— start Recorded data —
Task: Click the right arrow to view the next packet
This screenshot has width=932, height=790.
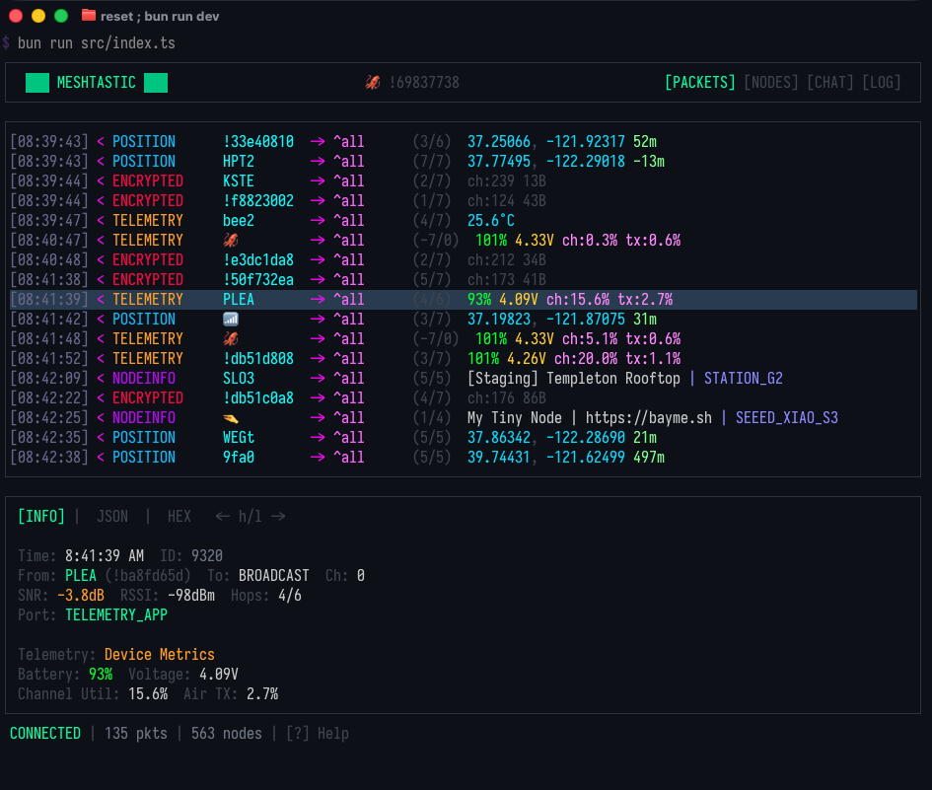Action: coord(278,516)
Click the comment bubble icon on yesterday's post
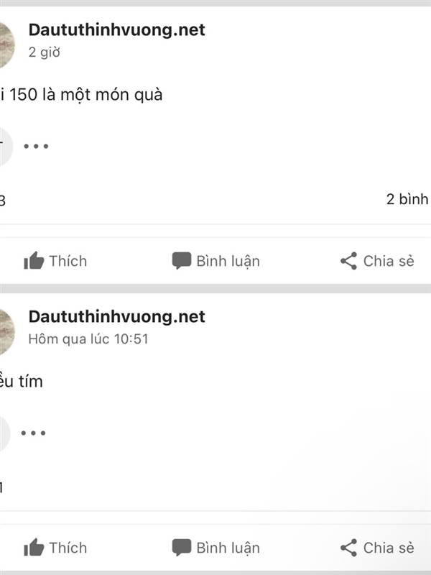This screenshot has height=575, width=431. (182, 548)
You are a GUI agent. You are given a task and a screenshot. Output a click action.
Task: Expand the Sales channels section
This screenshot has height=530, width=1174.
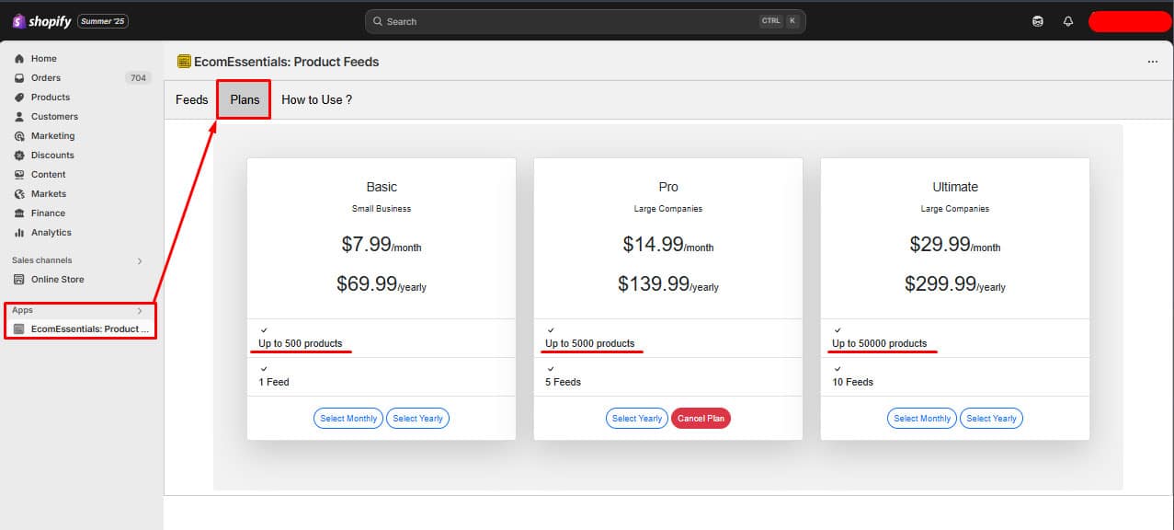139,260
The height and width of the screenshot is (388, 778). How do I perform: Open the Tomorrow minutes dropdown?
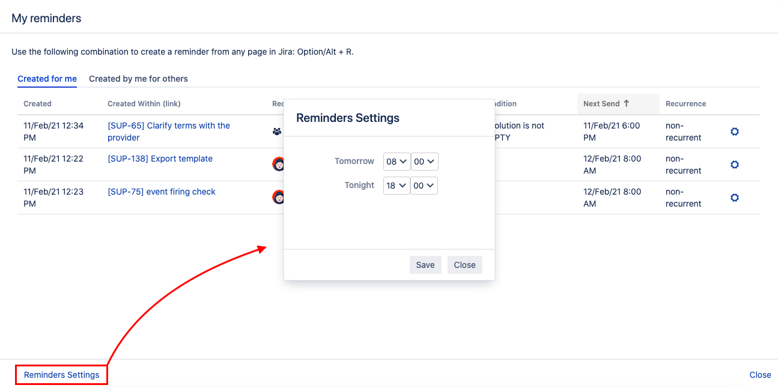[424, 162]
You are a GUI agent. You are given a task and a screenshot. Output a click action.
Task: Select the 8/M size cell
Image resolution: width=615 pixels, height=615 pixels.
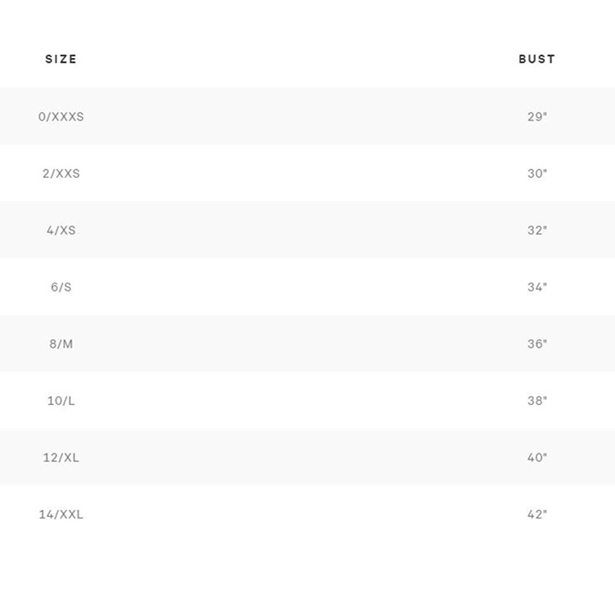tap(61, 344)
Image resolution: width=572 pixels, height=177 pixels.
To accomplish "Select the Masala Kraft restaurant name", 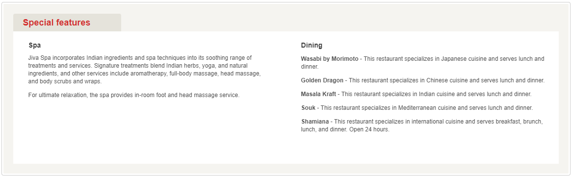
— end Recorded data —
▸ **The problem**
Please put every line of the records above into a Markdown table with the columns Number and Line, one numbered row per line and no rows for blank lines. Leave the pictures out of the table.

▸ **Answer for the task**
| Number | Line |
|---|---|
| 1 | Task: Click the right arrow to view the next packet |
| 2 | This screenshot has width=932, height=790. |
| 3 | Action: coord(278,516) |
| 4 | Click the comment bubble icon on yesterday's post |
| 5 | This screenshot has height=575, width=431. (182, 548) |
| 6 | You are a GUI agent. You are given a task and a screenshot. Output a click action. |
| 7 | Task: Expand the Sales channels section |
| 8 | This screenshot has height=530, width=1174. |
| 9 | 139,260 |
| 10 | The height and width of the screenshot is (388, 778). How do I perform: Open the Tomorrow minutes dropdown? |
| 11 | [424, 162] |
| 12 | You are a GUI agent. You are given a task and a screenshot. Output a click action. |
| 13 | Task: Select the 8/M size cell |
| 14 | Image resolution: width=615 pixels, height=615 pixels. |
| 15 | tap(61, 344) |
| 16 | Image resolution: width=572 pixels, height=177 pixels. |
| 17 | To accomplish "Select the Masala Kraft restaurant name",  |